Honorary Doctor Gerard Holzmann

On Friday 1 December 2006 NASA computer scientist Dr Gerard Holzmann was awarded an honorary doctorate by the University of Twente for his pioneering work on reliable software.

Holzmann developed SPIN, a product that checks software reliability, which is being used by tens of thousands people throughout the world. “Many critical applications – for the control of telephone exchanges and space ships, for instance – consist of multithreaded systems nowadays. These systems are so complex that you can’t guarantee their reliability by testing them or studying them carefully. So what you need is a different kind of tool, such as SPIN. The great strength of SPIN is that programmers do not need to know all the theory it incorporates to use it as a tool.”

Career

Holzmann gained his PhD in 1979 as a computer scientist in Delft. Between 1980 and 2003 he was a member of Bell Labs’ Computing Science Research Group, which developed the Unix operating system and the programming languages C and C++, among other things. Holzmann worked on the SPIN model checker for fifteen years and for it won the Software System Award of the American Association for Computing Machinery in April 2002. Since 2003 he has been working on improving the reliability of software for space ships at NASA’s Jet Propulsion Laboratory.

The presentation


The presentation of the honorary doctorate

Holzmann on his honorary doctorate

“When I heard that I was to be awarded an honorary doctorate I was surprised and very pleased. I’ve known Prof. Ed Brinksma as a fellow researcher since the mid-1980s. I have great admiration and respect for the work that he and his group have done at the University of Twente. They’ve had many successes over a long period of time.

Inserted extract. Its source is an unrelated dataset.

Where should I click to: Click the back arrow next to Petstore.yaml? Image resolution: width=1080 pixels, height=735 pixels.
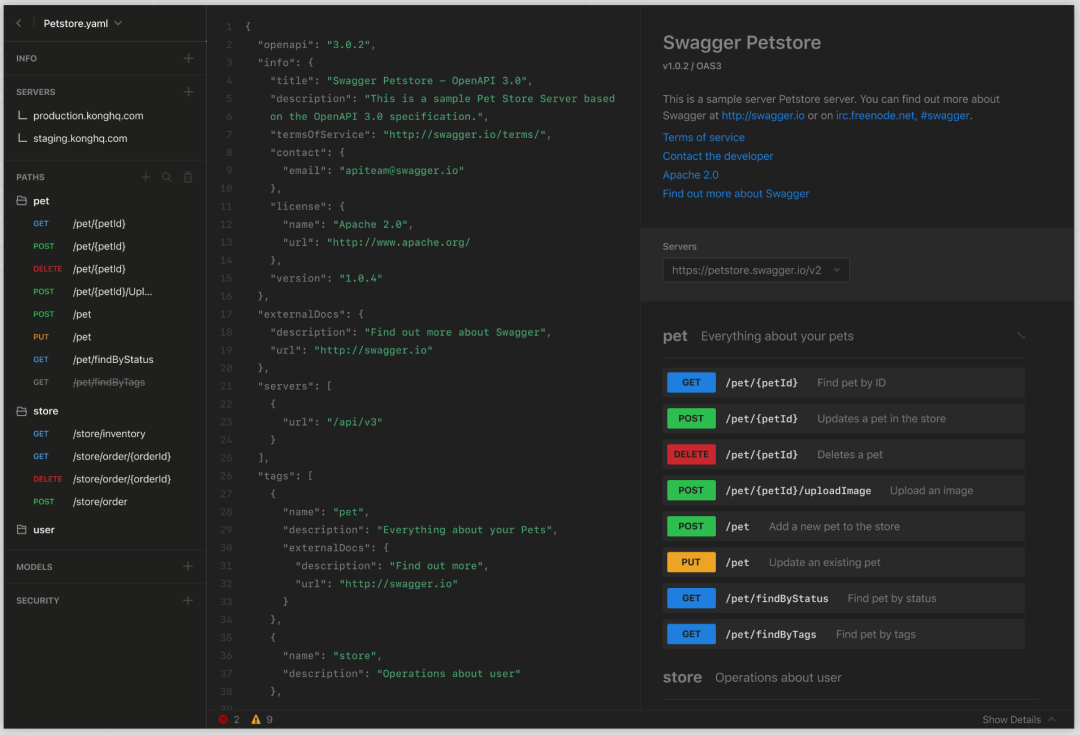point(18,23)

The Formal Methods and Tools Group in Twente has undoubtedly been one of the leading research groups in the world in this field for decades. I enjoy working together with them enormously, also the friendly competition between our groups. The honorary doctorate has further strengthened the ties between our groups, as well as the mutual respect we have for each other’s work.”


Honorary doctors


Gerard Holzmann and the other honorary doctors

Advice to young scientists or students

“Find a problem to work on that excites you and is important – so important that even a partial solution could make a difference to people’s lives. Why, for example, do we still not know how to write a software application that is completely reliable, an application that the software supplier can guarantee to be error-free? Solving this problem is very important and necessary, so why haven’t we found the solution yet? What I would also like to say is this: think about things that matter, work on problems that are important, and don’t forget to enjoy your work!”